<<<<

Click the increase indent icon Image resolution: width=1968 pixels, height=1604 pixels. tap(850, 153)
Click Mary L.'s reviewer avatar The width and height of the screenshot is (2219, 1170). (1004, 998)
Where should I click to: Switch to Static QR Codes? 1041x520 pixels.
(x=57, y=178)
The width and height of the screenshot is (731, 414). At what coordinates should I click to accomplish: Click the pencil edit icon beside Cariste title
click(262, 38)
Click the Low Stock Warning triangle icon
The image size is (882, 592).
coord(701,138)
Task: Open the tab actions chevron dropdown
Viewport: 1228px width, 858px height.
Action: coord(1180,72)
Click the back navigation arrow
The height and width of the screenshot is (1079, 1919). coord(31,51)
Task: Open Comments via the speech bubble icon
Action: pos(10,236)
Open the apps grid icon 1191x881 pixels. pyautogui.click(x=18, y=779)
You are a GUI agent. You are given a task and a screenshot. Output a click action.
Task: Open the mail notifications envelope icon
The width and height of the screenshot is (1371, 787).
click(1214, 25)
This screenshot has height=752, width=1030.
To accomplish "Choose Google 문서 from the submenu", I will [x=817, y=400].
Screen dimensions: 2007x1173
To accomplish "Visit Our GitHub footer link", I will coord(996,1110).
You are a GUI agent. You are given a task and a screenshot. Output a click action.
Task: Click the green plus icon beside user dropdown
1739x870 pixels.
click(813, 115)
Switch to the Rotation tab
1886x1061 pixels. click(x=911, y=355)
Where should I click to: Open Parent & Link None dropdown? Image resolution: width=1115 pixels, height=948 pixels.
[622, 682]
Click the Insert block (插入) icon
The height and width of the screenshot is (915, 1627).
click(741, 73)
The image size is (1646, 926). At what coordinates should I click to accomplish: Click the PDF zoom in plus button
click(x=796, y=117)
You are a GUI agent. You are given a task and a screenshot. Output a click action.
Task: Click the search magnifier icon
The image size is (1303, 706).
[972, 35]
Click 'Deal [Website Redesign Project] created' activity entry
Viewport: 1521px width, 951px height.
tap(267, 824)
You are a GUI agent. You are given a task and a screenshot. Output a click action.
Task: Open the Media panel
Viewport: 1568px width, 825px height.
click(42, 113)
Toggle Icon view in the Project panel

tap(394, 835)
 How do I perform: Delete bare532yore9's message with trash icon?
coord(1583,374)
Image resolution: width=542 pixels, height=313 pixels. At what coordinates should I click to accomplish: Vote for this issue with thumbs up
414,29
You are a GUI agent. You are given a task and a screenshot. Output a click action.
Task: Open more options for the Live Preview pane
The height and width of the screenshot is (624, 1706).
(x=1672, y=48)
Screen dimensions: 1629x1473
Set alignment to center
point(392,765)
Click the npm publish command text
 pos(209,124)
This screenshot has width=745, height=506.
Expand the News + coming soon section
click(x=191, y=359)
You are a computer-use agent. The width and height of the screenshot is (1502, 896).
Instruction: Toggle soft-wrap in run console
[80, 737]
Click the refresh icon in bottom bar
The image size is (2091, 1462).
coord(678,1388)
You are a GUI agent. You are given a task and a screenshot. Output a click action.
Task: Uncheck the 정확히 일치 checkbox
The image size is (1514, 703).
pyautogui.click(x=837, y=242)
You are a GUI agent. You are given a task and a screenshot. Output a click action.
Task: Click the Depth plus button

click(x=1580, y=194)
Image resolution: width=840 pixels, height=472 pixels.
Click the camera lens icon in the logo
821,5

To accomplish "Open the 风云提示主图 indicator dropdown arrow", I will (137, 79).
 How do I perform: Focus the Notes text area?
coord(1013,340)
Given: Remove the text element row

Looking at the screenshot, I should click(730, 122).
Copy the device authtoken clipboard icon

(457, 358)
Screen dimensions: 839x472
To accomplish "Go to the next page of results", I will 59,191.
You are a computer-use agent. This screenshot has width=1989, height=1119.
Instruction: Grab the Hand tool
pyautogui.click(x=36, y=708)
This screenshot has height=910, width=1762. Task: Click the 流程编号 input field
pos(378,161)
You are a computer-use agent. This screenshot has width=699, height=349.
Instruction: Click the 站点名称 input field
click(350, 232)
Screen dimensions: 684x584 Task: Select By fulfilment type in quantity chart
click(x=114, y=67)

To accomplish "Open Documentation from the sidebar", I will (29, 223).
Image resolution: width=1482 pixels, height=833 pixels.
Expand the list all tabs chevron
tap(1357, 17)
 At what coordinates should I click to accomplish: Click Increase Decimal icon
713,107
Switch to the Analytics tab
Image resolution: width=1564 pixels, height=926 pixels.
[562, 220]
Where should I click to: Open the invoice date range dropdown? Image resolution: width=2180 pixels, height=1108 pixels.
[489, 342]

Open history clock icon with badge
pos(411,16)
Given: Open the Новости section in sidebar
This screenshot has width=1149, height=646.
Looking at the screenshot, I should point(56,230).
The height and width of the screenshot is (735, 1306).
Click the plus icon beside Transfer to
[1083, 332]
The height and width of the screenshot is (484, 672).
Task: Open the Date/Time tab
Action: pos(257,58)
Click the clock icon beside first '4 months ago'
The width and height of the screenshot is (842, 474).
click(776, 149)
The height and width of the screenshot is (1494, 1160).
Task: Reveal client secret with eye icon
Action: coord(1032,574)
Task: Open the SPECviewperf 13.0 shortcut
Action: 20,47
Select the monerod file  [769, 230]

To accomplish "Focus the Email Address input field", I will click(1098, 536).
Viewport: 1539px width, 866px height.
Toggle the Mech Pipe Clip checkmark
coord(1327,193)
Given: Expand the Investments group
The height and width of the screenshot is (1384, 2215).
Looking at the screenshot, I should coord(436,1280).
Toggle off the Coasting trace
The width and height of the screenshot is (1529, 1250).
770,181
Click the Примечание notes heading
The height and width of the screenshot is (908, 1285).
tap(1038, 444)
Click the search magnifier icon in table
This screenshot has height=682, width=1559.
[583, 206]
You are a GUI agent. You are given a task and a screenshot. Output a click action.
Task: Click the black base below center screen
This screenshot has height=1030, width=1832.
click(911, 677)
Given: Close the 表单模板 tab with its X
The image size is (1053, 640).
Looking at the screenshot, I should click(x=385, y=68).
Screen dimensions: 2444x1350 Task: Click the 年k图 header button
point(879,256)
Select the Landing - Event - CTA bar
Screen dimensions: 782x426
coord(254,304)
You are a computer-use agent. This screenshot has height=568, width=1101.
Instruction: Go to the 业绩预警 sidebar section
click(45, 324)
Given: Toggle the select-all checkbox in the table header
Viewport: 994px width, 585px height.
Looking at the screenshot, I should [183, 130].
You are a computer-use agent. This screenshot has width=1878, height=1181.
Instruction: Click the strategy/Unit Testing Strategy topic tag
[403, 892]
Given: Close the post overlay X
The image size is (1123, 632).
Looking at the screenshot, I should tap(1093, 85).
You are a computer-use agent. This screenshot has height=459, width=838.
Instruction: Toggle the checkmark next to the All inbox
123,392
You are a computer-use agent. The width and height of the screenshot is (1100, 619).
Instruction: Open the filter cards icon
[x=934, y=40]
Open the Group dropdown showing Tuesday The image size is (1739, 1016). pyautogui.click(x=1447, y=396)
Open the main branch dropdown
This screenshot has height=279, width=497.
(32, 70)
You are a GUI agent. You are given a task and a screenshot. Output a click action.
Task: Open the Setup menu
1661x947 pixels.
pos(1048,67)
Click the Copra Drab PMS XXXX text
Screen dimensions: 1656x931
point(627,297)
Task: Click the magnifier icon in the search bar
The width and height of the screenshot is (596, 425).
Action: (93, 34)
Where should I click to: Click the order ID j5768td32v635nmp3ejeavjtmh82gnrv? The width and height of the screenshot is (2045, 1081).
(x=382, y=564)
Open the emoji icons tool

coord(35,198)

>>>>

[Exercise]: In the listing above, find each line with the word "from" and copy it out.

[Task response]:
To accomplish "Choose Google 문서 from the submenu", I will [x=817, y=400].
To accomplish "Open Documentation from the sidebar", I will (29, 223).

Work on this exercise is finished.